Questi i Comuni ospitanti: Aiello Calabro, Cassano allo Ionio Cerisano, Cetraro, Cleto, Montalto Uffugo, Mendicino, San Fili, Torano Castello.

Queste le associazioni che hanno fornito le location: Associazione di Morano, la Compagnia del Cucco Mormanno, Falso Movimento di Rovito, Il Volo delle Comete di Amantea, le Luci nelle Grotte di Tarsia, Il Teatro Garden di Rende, L’istituto Comprensivo di Celico, associazione Codex 8&9 di Rossano/Mirto, le compagnie Astragalo, InMediaArt, Il Gelsomino, Lalineasottile, Libero teatro, Mana Chuma, Teatro della Maruca, Officine Jonike delle Arti, Porta Cenere, Piccolo Teatro Umano, Rossosimona, Sybaris.

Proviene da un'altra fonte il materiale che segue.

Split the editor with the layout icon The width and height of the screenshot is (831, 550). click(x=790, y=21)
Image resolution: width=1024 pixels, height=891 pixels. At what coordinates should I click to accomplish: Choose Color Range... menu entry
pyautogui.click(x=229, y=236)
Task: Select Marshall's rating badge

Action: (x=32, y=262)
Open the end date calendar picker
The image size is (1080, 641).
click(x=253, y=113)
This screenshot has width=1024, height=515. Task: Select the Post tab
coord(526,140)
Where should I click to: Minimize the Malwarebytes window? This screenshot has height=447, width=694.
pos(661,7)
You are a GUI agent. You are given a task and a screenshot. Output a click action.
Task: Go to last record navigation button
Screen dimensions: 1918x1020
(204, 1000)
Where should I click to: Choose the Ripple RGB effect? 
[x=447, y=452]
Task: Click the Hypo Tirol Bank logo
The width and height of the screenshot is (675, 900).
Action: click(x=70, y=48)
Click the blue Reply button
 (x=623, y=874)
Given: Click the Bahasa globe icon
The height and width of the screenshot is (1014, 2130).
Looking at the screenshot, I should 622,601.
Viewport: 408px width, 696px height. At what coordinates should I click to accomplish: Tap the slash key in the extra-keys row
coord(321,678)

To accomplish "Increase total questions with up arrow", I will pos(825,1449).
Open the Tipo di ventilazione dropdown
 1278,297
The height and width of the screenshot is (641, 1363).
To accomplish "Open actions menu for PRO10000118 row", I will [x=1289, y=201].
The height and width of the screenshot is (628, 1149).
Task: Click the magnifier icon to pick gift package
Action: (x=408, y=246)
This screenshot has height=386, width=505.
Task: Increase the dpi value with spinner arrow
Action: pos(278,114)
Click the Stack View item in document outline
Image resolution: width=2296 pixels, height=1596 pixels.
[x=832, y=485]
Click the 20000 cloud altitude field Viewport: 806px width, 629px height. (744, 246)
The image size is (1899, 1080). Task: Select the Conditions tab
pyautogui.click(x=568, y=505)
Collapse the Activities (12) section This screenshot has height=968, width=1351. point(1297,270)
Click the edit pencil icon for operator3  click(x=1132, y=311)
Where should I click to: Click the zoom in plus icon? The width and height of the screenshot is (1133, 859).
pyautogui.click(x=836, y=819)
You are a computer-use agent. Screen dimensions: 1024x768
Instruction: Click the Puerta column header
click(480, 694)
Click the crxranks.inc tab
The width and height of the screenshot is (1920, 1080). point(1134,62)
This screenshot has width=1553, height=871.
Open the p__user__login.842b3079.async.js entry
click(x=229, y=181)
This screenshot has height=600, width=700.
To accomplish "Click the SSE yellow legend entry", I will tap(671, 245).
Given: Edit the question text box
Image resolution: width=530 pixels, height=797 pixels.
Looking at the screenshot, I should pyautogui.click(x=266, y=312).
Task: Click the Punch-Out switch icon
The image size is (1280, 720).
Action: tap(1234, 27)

Allestita dalla Compagnia Teatro della Ginestra, con la regia di Dante de Rose e le coreografie di Antonella Ciappetta e Massimiliano De Luca, è stata tra l’altro realizzata una nuova produzione dal titolo “4 Passi di Calabria, per contribuire anche attraverso la danza contemporanea, ad una riflessione profonda sui temi dell’anima, intesa come forza poetica e artistica, della donna come figura rappresentativa della società calabrese e delle tradizioni che stanno ormai scomparendo. La programmazione “Diteca” sta procedendo nei circuiti area Centro e area Sud.